La justicia divina perica ha caído sobre Noemí Rubio, la jugadora del Espanyol que colgó en su Facebook una foto ataviada con los colores del Barça en la final de Copa de Valencia. El responsable del fútbol femenino del Espanyol, Josep Ramió, califica de “falta de respeto para la entidad que le paga, una entidad donde ella está por voluntad propia desde hace cuatro años”. Y el Espanyol se queda tan ancho. “Si juegas en un equipo de fútbol te tienen que decir cómo tienes que pensar”, me decía esta mañana un compañero de trabajo. Pues sí. Así es.

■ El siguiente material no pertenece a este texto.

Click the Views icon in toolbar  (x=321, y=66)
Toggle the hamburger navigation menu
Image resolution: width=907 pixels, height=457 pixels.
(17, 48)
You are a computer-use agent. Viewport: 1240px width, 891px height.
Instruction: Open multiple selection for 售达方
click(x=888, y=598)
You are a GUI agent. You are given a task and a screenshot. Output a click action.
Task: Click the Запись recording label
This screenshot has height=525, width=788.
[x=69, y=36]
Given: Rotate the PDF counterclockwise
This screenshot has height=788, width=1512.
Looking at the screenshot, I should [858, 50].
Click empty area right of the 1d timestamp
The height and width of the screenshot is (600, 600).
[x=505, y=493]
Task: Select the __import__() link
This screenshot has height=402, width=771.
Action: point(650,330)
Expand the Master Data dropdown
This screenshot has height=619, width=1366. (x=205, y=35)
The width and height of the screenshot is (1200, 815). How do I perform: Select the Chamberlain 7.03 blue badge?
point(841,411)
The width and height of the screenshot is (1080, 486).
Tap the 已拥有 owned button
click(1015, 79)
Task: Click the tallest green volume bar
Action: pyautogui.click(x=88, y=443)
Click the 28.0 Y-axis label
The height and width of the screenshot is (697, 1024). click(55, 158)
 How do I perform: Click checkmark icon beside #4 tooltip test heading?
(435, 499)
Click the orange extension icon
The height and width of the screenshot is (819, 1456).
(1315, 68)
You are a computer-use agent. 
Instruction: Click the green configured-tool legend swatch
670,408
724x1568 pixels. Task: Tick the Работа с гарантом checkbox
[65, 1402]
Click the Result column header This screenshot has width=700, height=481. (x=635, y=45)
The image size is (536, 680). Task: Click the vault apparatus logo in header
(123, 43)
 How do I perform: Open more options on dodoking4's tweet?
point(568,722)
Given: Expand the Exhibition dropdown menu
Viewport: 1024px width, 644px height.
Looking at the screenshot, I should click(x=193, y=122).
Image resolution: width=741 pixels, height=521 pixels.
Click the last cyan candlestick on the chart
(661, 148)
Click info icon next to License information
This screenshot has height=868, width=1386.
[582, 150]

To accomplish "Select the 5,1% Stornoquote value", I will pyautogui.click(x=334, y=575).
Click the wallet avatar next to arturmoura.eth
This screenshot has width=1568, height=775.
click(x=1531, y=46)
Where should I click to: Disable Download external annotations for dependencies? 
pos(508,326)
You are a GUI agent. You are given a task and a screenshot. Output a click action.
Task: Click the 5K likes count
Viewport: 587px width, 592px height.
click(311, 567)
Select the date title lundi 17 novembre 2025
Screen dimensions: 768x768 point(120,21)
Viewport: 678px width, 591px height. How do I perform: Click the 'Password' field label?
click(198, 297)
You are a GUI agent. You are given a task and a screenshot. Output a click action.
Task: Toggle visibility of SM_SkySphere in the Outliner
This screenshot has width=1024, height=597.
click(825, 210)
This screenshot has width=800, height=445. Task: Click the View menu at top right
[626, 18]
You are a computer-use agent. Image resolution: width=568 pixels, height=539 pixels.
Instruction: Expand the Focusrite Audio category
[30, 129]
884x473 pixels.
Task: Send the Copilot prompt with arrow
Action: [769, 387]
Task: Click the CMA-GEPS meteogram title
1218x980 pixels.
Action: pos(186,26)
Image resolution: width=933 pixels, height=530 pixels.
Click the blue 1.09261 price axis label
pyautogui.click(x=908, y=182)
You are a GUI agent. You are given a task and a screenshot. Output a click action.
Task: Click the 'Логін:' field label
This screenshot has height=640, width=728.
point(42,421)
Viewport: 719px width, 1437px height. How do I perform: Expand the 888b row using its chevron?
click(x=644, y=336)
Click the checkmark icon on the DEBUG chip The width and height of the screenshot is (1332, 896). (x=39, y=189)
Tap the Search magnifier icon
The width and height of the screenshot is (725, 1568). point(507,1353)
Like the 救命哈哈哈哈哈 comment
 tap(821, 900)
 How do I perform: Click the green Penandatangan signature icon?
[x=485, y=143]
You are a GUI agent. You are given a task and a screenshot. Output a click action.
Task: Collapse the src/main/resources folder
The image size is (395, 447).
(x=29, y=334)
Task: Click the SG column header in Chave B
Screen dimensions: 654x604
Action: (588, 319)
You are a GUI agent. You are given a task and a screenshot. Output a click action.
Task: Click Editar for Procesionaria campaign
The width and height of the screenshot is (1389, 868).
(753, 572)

Expedientada y de patitas a la calle por ser culé. Con estos argumentos tan racionales, un equipo de fútbol tira por los suelos la profesionalidad de una jugadora. Es paupérrimo el protagonismo del deporte femenino en los medios de comunicación como para sumar un motivo negativo más. Expedientar a Noemí me parece una medida decimonónica, enquistada en ese rancio romanticismo pueril que el mundo del fútbol nos tiene acostumbrados, haciéndonos creer que los deportistas son voluntarios de la causa y no simples profesionales.

Está claro que las redes sociales tienen sus límites. Facebook es una mina de expedientes, despidos y conflictos laborales. Rubio ya lo ha probado. Ahora, puestos al caso, no me parece inteligente poner en duda el trabajo de una deportista. Si en vez de pintada con los colores del Barça hubiera salido desnuda, otro gallo le cantaría. Bueno, otro perico cantaría. Por cierto, Jan, fíchala.